Cointelegraph by Nancy Lubale
2024-05-29 18:10:04
cointelegraph.com
According to a new report by CCData, stablecoin market capitalization reached its highest level since April 2022, following eight consecutive months of growth.
The cryptocurrency analytics platform reported on May 29 that the stablecoin market cap rose 0.63% from the start of the month, reaching $161 billion. However, stablecoin market dominance slightly decreased to 6.07%, down from 7% in March.
“This decline underscores a recovery in the prices of major crypto assets, reflecting improved market sentiment following the unexpected approval of a spot Ethereum ETF in the U.S..”
Of the top ten stablecoins, Athena USDe’s market cap climbed for the fifth straight month, increasing 11.6% to $2.61 billion. CCData attributes this rise to its expanded use as collateral for perpetual trading on Bybit.

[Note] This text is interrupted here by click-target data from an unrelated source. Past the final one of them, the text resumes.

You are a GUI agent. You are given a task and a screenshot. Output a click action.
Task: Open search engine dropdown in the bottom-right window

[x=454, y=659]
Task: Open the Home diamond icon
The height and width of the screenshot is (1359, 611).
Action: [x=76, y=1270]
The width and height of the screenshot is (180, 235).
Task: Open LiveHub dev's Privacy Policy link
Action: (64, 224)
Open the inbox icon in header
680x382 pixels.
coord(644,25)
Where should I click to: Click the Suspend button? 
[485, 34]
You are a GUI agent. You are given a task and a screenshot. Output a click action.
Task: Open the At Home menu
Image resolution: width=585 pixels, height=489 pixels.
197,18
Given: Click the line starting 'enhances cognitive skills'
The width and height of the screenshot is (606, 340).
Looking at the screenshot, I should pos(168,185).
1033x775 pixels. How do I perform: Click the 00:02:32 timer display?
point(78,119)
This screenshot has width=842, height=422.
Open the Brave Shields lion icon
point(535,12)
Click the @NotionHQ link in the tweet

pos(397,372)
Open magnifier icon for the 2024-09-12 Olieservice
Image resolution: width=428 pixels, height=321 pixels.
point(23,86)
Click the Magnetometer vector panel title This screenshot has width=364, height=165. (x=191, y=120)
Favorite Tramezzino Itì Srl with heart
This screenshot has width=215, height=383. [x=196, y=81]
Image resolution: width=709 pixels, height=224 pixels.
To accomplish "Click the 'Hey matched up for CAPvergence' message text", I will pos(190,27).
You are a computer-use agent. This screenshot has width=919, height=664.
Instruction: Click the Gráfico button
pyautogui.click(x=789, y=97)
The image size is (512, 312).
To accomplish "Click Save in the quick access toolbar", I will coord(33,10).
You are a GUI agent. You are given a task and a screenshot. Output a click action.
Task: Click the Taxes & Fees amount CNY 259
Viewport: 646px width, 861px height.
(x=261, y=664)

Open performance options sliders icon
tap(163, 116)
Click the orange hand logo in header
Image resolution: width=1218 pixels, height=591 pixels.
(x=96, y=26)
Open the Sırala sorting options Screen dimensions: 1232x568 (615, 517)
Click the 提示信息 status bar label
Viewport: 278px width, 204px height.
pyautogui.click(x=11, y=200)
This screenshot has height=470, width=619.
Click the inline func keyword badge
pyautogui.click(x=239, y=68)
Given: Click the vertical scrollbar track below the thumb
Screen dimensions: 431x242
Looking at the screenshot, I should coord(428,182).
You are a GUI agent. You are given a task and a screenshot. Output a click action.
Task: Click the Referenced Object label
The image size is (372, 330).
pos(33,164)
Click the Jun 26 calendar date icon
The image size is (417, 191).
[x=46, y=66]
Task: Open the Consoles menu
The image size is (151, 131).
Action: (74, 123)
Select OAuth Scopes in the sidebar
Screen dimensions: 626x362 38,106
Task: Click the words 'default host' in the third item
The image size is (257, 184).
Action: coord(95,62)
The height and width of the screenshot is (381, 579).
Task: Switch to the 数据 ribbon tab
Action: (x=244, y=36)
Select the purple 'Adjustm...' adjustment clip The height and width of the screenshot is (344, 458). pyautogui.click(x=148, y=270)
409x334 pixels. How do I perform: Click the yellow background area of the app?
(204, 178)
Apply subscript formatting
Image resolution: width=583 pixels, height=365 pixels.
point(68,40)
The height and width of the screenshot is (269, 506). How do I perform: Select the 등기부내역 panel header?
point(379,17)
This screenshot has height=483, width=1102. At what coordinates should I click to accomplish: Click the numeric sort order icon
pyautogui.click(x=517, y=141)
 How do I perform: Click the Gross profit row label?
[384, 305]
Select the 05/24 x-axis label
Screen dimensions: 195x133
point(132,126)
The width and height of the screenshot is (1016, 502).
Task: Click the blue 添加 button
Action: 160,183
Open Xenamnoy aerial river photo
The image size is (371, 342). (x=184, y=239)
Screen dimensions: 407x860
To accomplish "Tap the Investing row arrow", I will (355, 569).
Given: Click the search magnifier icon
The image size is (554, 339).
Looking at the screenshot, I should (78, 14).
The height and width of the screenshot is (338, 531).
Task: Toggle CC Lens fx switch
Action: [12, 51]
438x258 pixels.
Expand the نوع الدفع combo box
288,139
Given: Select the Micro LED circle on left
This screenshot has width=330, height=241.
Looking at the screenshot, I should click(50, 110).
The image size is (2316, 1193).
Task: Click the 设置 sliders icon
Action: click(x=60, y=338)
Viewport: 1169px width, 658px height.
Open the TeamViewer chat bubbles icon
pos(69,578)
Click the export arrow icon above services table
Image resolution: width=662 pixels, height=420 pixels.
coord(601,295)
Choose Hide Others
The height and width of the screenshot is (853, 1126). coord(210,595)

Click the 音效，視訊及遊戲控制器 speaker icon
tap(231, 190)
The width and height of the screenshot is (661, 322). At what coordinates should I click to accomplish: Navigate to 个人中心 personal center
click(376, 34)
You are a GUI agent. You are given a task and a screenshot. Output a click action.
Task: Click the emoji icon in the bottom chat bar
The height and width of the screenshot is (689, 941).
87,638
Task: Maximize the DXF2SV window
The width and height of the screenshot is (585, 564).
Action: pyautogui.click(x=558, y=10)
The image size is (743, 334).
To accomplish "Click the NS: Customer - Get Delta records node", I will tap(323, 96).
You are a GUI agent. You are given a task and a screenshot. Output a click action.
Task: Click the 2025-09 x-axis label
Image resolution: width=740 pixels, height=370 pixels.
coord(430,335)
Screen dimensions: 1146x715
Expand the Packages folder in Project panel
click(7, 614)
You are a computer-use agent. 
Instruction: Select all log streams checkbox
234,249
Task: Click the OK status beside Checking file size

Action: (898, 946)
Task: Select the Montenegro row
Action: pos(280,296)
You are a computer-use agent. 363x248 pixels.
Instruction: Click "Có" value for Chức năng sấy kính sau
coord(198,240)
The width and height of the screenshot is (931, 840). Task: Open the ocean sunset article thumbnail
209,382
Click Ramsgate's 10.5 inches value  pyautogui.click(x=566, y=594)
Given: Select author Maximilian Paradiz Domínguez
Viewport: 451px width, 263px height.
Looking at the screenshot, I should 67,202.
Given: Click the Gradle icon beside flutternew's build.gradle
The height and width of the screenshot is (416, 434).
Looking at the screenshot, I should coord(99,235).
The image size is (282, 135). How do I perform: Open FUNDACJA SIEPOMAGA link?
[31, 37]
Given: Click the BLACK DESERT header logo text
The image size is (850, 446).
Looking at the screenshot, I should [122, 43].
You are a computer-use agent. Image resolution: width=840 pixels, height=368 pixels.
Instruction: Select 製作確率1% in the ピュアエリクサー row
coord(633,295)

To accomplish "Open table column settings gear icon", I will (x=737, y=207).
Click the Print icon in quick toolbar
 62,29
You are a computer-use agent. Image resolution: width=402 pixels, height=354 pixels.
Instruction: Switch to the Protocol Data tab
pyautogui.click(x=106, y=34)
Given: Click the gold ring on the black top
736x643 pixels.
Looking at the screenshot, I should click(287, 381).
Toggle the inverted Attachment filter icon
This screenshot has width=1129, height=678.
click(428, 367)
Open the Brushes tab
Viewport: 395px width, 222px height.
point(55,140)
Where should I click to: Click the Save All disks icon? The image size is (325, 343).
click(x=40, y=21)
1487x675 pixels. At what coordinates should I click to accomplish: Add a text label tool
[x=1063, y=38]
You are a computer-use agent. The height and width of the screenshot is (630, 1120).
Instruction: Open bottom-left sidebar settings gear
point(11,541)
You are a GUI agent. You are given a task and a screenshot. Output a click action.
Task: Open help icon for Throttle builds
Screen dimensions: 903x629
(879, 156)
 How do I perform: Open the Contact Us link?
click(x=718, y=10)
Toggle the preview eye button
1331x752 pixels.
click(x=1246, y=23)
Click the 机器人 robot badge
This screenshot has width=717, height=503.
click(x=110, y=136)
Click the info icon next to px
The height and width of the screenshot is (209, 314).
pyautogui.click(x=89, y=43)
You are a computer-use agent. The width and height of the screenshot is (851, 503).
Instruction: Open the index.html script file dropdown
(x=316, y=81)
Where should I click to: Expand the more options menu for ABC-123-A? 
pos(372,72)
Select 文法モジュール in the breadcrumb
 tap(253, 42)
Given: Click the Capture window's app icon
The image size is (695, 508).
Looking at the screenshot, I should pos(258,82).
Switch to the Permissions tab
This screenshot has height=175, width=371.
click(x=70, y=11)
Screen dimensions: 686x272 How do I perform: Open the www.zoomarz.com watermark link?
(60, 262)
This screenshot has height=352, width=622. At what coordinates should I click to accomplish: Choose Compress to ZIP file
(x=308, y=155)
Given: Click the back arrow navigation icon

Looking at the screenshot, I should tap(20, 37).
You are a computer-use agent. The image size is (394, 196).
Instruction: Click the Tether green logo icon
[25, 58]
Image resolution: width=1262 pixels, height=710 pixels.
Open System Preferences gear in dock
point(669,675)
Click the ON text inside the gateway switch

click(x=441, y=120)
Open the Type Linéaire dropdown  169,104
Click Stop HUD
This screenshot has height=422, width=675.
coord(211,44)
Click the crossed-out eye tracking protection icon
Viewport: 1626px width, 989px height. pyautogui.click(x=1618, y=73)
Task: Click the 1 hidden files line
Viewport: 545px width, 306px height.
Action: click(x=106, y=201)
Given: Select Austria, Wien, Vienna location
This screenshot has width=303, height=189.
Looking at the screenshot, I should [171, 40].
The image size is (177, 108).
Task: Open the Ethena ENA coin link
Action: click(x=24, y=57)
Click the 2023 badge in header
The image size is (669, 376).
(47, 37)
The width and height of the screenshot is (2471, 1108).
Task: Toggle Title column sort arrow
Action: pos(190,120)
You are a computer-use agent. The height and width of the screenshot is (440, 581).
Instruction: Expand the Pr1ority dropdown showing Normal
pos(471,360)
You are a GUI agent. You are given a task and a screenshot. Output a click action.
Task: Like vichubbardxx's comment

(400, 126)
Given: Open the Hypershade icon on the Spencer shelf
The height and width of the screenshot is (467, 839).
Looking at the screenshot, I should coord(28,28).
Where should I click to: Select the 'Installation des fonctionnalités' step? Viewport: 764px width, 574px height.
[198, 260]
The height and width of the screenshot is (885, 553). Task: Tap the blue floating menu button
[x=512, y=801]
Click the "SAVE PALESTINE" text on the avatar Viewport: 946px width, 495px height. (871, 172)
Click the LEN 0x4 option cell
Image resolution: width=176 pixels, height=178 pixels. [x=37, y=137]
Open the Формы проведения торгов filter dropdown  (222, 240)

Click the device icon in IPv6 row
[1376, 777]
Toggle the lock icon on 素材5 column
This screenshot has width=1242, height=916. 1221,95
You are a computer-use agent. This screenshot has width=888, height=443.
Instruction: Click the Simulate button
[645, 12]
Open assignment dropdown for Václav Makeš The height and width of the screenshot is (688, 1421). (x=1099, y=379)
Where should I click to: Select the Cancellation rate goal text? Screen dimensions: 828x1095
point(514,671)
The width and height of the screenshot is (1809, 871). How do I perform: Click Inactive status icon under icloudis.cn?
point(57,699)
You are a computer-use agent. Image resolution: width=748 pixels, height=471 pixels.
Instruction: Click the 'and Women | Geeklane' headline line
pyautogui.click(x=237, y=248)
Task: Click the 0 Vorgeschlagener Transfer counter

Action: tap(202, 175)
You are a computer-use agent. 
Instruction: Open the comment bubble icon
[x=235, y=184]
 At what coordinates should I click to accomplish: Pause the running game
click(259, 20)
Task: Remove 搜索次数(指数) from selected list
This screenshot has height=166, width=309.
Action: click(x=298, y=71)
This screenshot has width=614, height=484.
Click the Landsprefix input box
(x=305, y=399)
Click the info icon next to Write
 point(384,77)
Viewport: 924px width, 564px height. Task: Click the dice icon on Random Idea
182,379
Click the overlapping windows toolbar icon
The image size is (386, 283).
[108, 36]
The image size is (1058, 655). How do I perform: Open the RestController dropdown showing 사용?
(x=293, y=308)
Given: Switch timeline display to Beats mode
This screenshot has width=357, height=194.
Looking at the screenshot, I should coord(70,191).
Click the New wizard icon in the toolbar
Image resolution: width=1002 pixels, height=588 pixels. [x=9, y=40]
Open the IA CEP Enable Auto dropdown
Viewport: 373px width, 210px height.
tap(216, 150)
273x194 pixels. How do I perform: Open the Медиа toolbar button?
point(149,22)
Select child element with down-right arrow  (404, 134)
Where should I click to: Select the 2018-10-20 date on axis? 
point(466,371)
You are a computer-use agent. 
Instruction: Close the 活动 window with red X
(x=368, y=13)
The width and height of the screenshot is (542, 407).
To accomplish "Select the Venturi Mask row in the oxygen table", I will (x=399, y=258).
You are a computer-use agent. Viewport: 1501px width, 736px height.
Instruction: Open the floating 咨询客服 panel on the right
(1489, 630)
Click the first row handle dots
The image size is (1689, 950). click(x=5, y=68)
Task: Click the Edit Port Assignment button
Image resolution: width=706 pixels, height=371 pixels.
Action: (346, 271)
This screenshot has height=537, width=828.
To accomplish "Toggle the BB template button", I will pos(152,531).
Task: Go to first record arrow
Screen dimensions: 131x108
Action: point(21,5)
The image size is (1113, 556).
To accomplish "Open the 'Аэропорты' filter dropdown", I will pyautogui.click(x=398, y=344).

Tether (USDT), the largest stablecoin by market cap, recorded an all-time high market cap of $111 billion as of May 29, increasing its stablecoin market cap dominance to 69.3%.
BlackRock’s tokenized fund token BUIDL, surged 19.6% to $448 million, making it the largest tokenized treasury fund, surpassing Franklin Templeton’s BENJI. BUIDL represents a share in BlackRock’s USD Institutional Digital Liquidity Fund and can be swapped to USDC on a 1:1 basis.
The report also reveals an increase in Circle’s USDC (USDC) market capitalization for the sixth consecutive month to $32.6 billion in May.
This increase aligns with a rise in demand, with USDC pairs recording an all-time high monthly trading volume in March. USDC’s market share by trading volume has risen for the second month to 8.27%.
The report noted that USDC has benefited from increased on-chain trading activity on networks like Base and Solana, with the percentage of USDC supply on these chains rising to 9.29% and 7.78%, respectively.
Despite the market cap rises, stablecoin trading volumes on centralized exchanges fell to a monthly low of $829 billion on May 23.
“Trading activity on centralized exchanges has historically declined in the two months following the Bitcoin halving event,” the report noted.
Overall, the CCData report concludes that the total market capitalization of stablecoins has now recovered from the losses incurred since the collapse of the Terra Luna ecosystem and the near 100% depeg of the algorithmic stablecoin TerraClassicUSD (USTC), which initiated a seventeen-month downtrend.